Quanto potrebbe aiutarci riflettere continuamente sul modo in cui stiamo o non stiamo sprecando il nostro tempo – è un tema che ricorre spesso nel corso del film – e quanto invece frenarci? Chiedersi se le frequentazioni che abbiamo avuto le abbiamo effettivamente volute, o ci sono semplicemente capitate, «forse è la natura umana, andare avanti pur essendo consapevoli», dice la ragazza, andare avanti perché per abbandonare tutto servirebbe troppa risolutezza, perché «è più facile dire di sì, invece che dire di no». Che Sto pensando di finirla qui non è un film sul pensiero, ma un pensiero filmato, un grande omaggio alle “sliding doors” della vita, a quello che sarebbe potuto capitarci se non avessimo pensato troppo, di non essere abbastanza bravi, abbastanza intelligenti, abbastanza belli.

Quasi fosse connaturato al viaggio, in ogni road movie nella storia del cinema c’è il momento della riflessione. Sto pensando di finirla qui non è altro che un road movie nella coscienza umana, un viaggio incredibile in un senso desolato e doloroso. Come se alla fine di Easy rider avessimo scoperto che stava tutto nella mente di Jack Nicholson, strafatto e ubriaco nella cella da cui in realtà non è mai uscito.

Nei nostri viaggi mentali c’è sempre un diaframma tra il mondo reale e quello in cui ci proiettiamo, dove sappiamo come rispondere, come comportarci, dove uscire dalla comfort zone è facilissimo, ma c’è una linea che ci tiene saldamente da questa parte.
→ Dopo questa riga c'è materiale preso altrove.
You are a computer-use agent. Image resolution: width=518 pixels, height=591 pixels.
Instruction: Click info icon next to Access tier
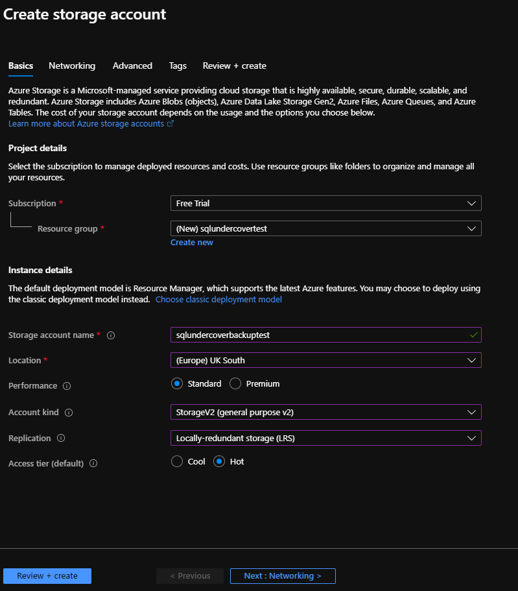tap(93, 464)
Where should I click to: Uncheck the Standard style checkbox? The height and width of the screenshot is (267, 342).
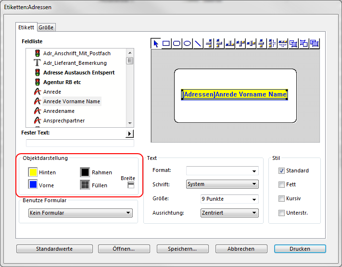tap(281, 170)
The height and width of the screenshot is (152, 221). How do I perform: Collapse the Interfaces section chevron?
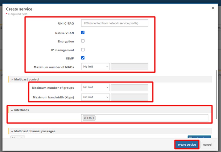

E nell’opera di Kaufman, il film sui film mentali per eccellenza, il confine collassa, andiamo dall’altra parte, viviamo solo, pericolosamente, di immaginazioni e fantasie.

«Siamo gli unici esseri a sapere che la nostra vita finirà, e forse per questo abbiamo creato la speranza», fa dire il regista ai personaggi che popolano quello che il New York Times ha definito «il suo film più audace, ma anche il meno riuscito». In cui la forza risiede nei dialoghi brillanti, nel citazionismo, per cui Kaufman ha preso in prestito gli elementi principali delle sue sceneggiature passate, il voice over, il disagio di Joel e Clementine di Eternal Sunshine, le anomalie del burattinaio di Essere John Malkovich, eternal sunshine of an incel mind. In un film che è come un saggio, un trattato sul fatto che forse dovremmo smetterla, pensare di finirla qui con le nostre paranoie, le nostre peregrinazioni mentali, provare soltanto a vivere e basta.